A topic that hasn't been studied much is where users put the blame when performance is poor. An old study showed that in the case of a text-only website, users would blame factors other than the website for the slowness, while when the website included graphics, they would blame the website for the poor performance.
Where people put the blame when they experience poor performance (website, network, hardware) has never been studied. We tend to focus on improving the performance of things we fully control, but there might be much greater gains to be had for users beyond the limit of our data centers.

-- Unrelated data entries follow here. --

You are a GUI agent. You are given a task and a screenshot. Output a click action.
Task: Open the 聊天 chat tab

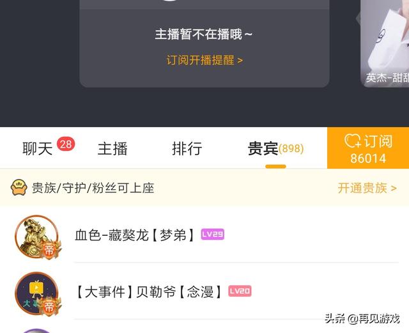(37, 148)
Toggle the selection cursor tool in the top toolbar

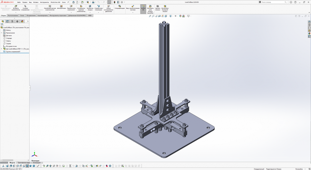pos(109,2)
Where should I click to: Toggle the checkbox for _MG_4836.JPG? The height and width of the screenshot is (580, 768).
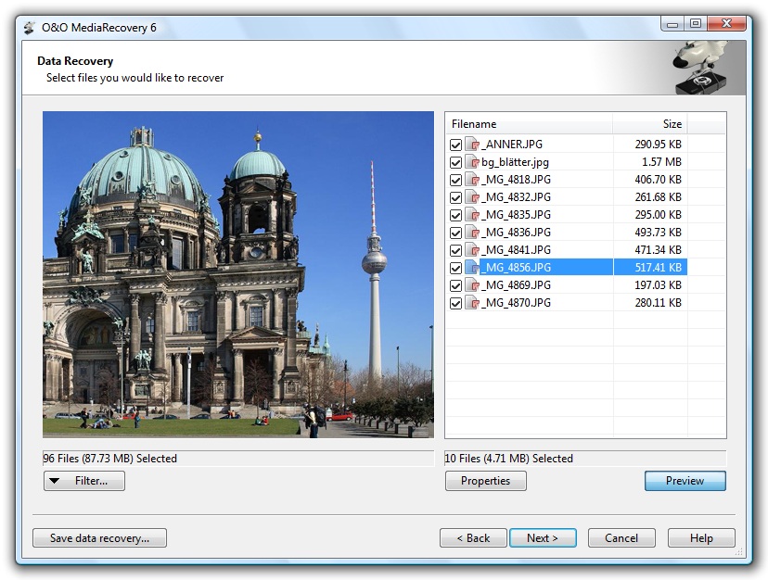coord(455,233)
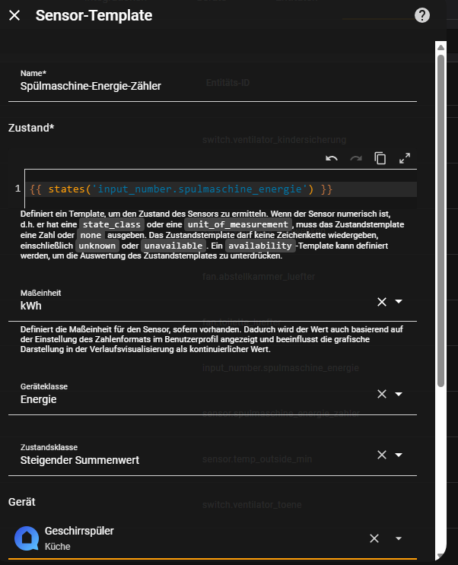Click the Name field with Spülmaschine-Energie-Zähler

[x=213, y=86]
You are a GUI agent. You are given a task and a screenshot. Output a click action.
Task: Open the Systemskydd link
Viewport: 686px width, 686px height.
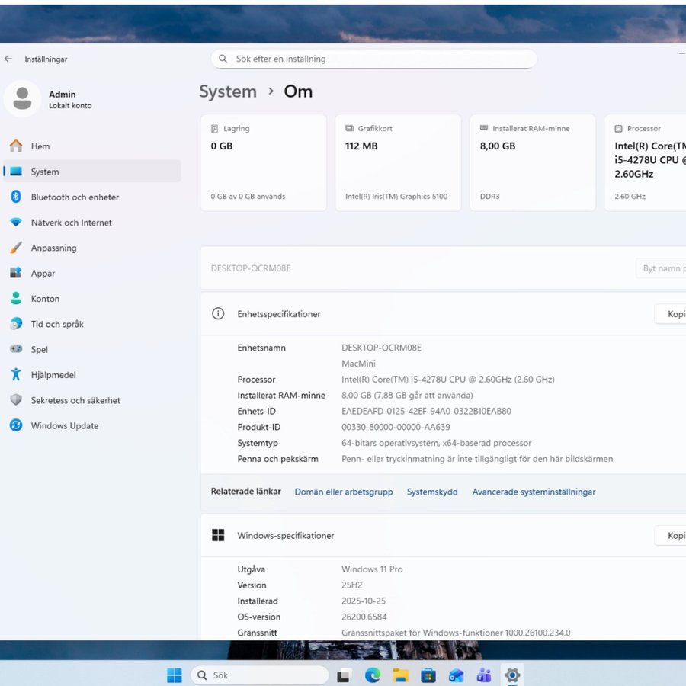tap(432, 492)
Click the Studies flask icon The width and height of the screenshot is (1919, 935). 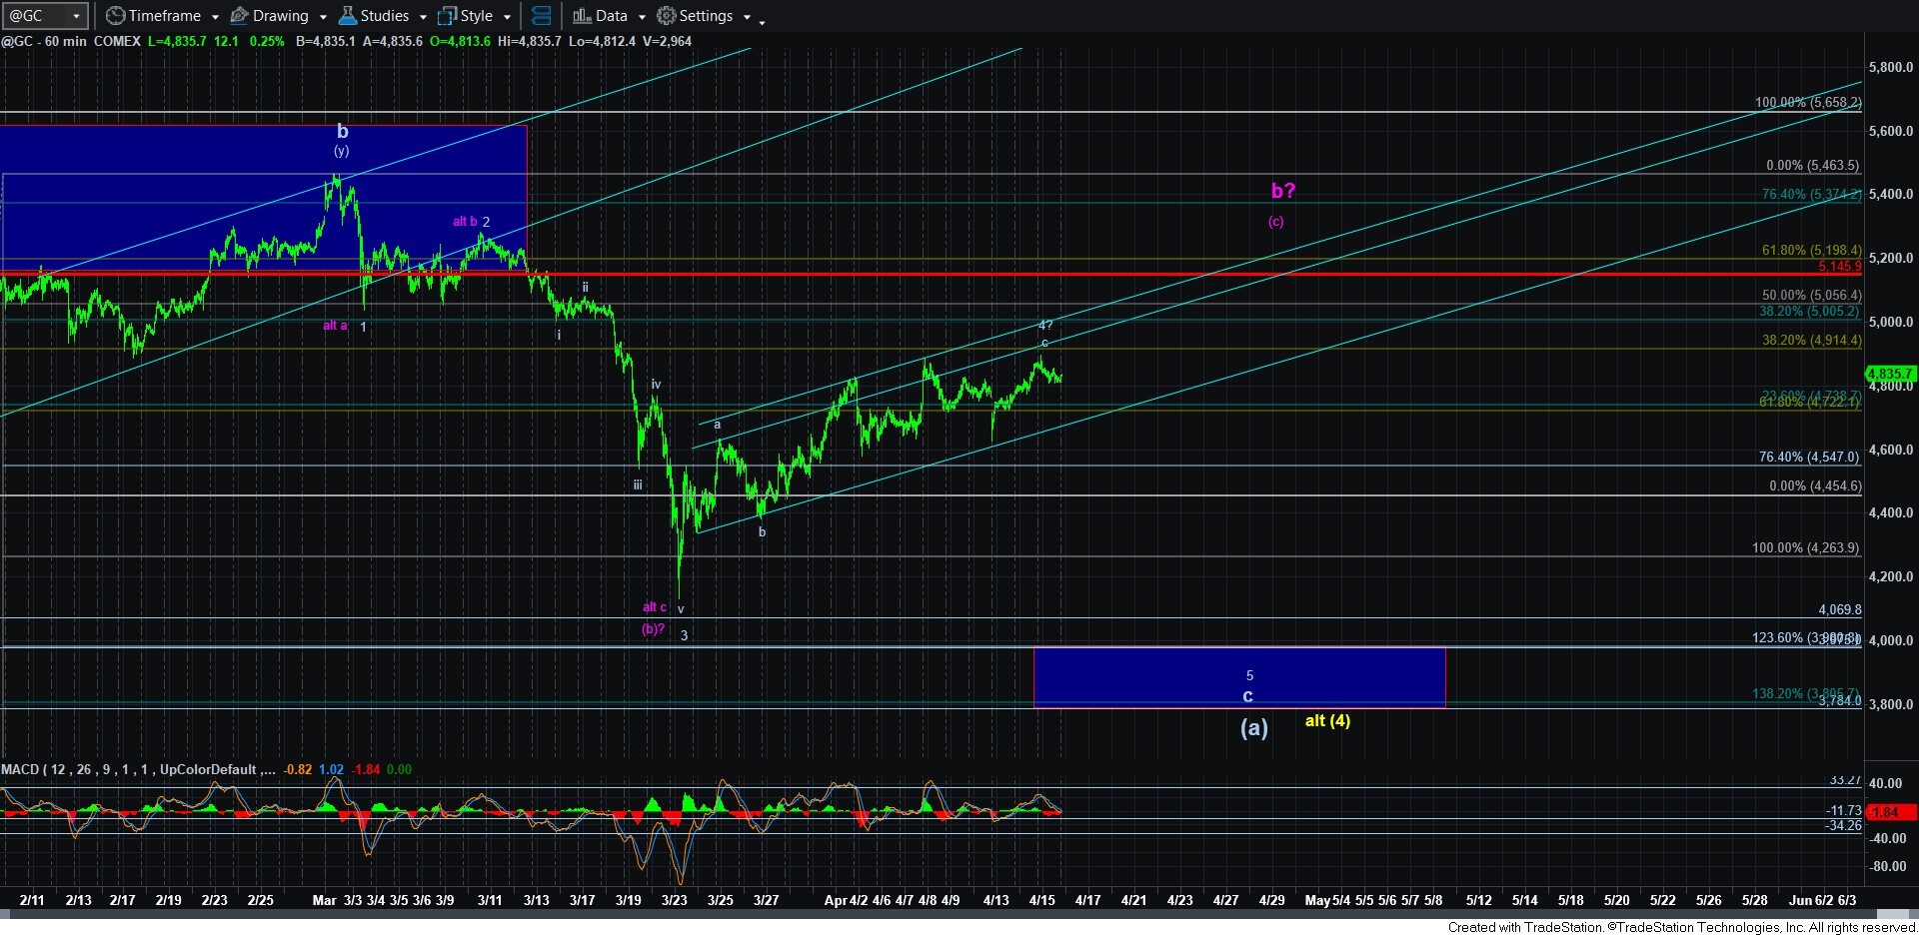(x=348, y=16)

User surveys and performance metrics
A real-world study showed the correlation between the frequency of backend performance issues and user reports of bad performance. This was used as a way of establishing baseline target performance once improvements were made to the point that user report of bad performance stopped. This black box approach is effective in gauging the real opinion of users on performance, but in itself doesn't help target where the improvements need to be made.
When asked to rate their experience of loading sites over HTTP/1 and HTTP/2, people were unable to feel the difference. However, the objective difference in that study was between 20 and 40ms, which is probably below the granularity of difference that people are capable of perceiving.
A recent study has demonstrated that it's possible to generate synthetic visual metrics that correlate highly (85%) with the survey results when asking users to rate page performance. It acknowledges that this attempt to produce a one-size-fits-all metric is probably a fool's errand given how different websites are between each other. A more contextual metric tailored to a specific website or page type might give even better correlation with user perception.
A high correlation has been found between optimizing elements where people focus their gaze and user-perceived performance as expressed in a survey. This would suggest that measuring gaze could help prioritize performance optimizations that carry the most impact on perception. On mobile, scrolling the viewport has been correlated highly to gaze, allowing to make accurate predictions about areas of attention worth optimizing for based on scroll data.
The low correlation between the most popular performance metrics and user surveys demonstrates how important direct user feedback is to get an accurate view of perceived performance. The holy grail of a universal passively collected real-user metric or even a synthetic one that correctly captures people's perception is still out of reach for now.
Existing RUM metrics like onload, TTFP as well as SpeedIndex correlate very poorly with user-perceived page load time. This suggests that there is still significant work to be done to create new metrics that correlate better with the performance users perceive. Some efforts have been done in that area, discovering for example that images seem to carry a lot of weight in the performance perception on most websites and that capturing the progress over time in the metric makes them much more accurate than "single point in time" metrics.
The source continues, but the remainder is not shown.